Can small enterprises with limited resources govern AI agents effectively?
Yes, but scope discipline matters more than resource depth. Small enterprises should limit their initial agent fleet to read-only or low-risk operations, deploy MCP governance using managed Toolboxes rather than custom integration, and focus on the two controls with the highest return: workload identity and content safety filtering.

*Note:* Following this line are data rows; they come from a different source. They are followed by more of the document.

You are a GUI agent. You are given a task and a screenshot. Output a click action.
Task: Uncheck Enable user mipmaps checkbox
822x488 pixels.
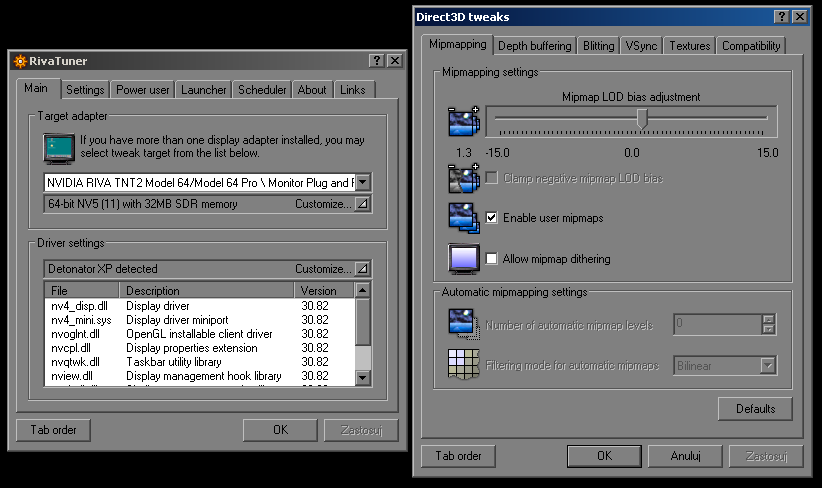(x=492, y=218)
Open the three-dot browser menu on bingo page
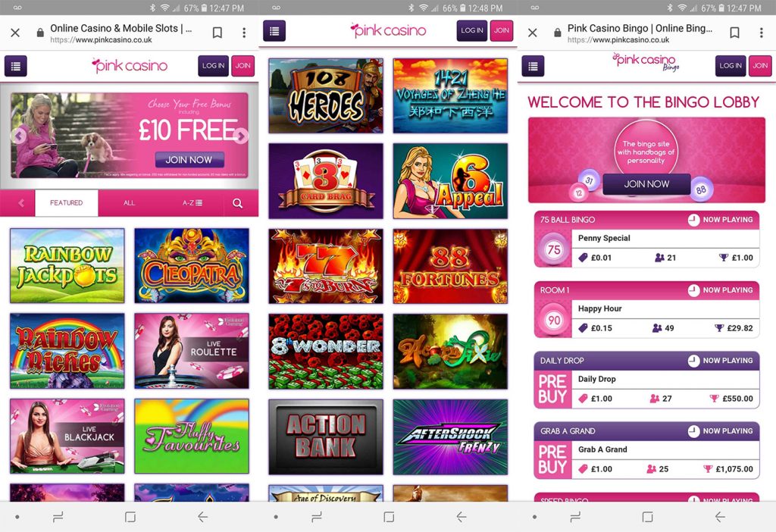 pyautogui.click(x=761, y=33)
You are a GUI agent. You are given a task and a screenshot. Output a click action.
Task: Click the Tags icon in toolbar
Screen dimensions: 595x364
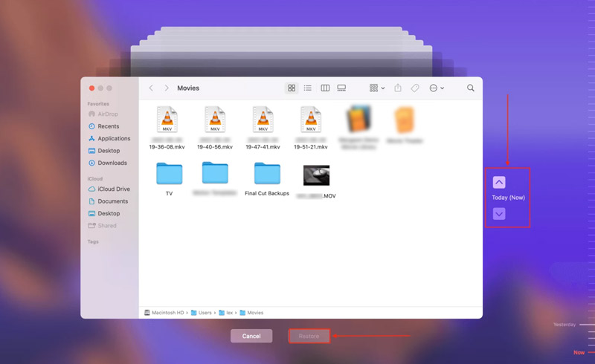click(415, 88)
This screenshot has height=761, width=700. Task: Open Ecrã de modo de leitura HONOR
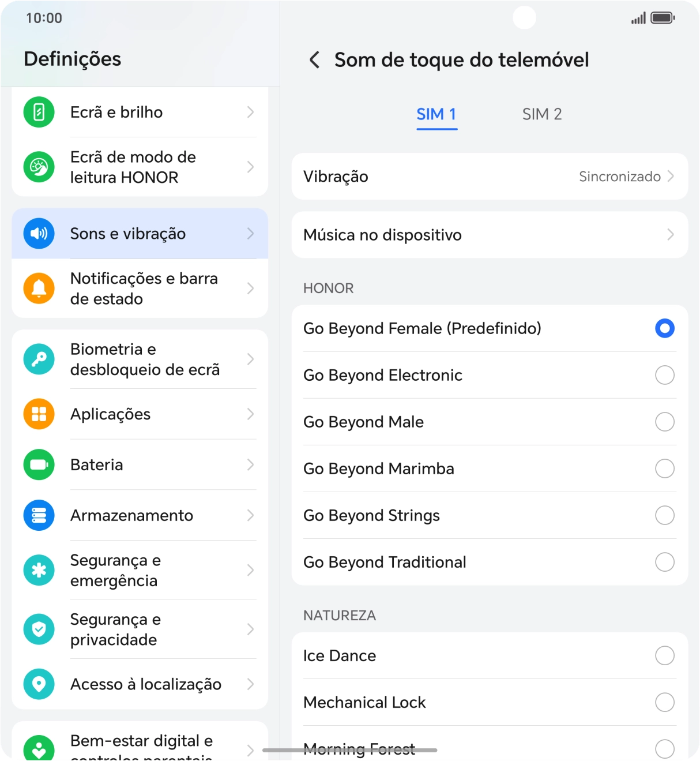pyautogui.click(x=140, y=167)
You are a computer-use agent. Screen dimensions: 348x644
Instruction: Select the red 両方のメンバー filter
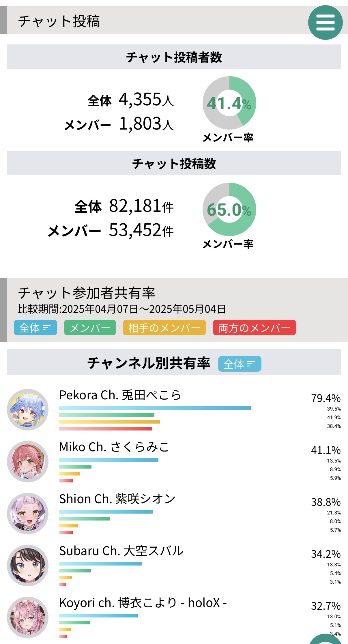[254, 328]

The MCP spec and ACS are open standards, so the governance architecture is accessible. What small teams lack in dedicated governance headcount they can offset by constraining the problem: fewer agents, fewer tools, tighter boundaries.
How does agent governance differ from API governance?
API governance controls what a system can access. Agent governance controls what an agent chooses to access, when, and in what sequence. An API gateway authenticates a caller once per request; agent governance evaluates every action at pre-action, post-action, and continuous monitoring checkpoints because agent behaviour is non-deterministic. The same API connection that is safe in one context may be dangerous in another. Agent governance adds behavioural monitoring, anomaly detection, and cryptographic attestation that API governance alone does not provide.
What happens if an agent uses a tool outside its approved Toolbox?
This is the security posture that secure-by-default MCP strategy prevents. When properly configured, every MCP server connection is denied by default and explicitly allow-listed after vetting. An agent attempting a connection to an unregistered MCP server receives a deny verdict at the gateway enforcement layer, the attempt is logged as a security event, and anomaly detection flags the agent for review. If the agent has been compromised and is probing for unapproved connections, behavioural monitoring surfaces the pattern before exfiltration occurs.
Does MCP governance slow down agent performance?
The performance impact is negligible for well-architected governance. MCP connection authentication occurs once per session, not per invocation. ACS checkpoint evaluations are policy lookups, not model inferences, and execute in single-digit milliseconds. The architecture places enforcement at the gateway layer (Azure API Management) rather than inline within the agent runtime, so governance checks do not compete with inference compute. The real performance cost in enterprise deployments comes from ungoverned tool access triggering incidents, not from governance itself.
What if our agents use models from multiple providers?
Multi-model deployments strengthen the case for governance infrastructure, not weaken it. MCP and ACS are model-agnostic: the protocol governs tool connections regardless of which model initiated the call, and the checkpoint model evaluates actions regardless of which model generated them. Foundry’s governance stack abstracts the model layer, applying consistent identity, content safety, rate limiting, and kill switches across OpenAI, Azure, and third-party models. Homogeneous model fleets are simpler to operate; heterogeneous fleets are where governance infrastructure proves its platform value.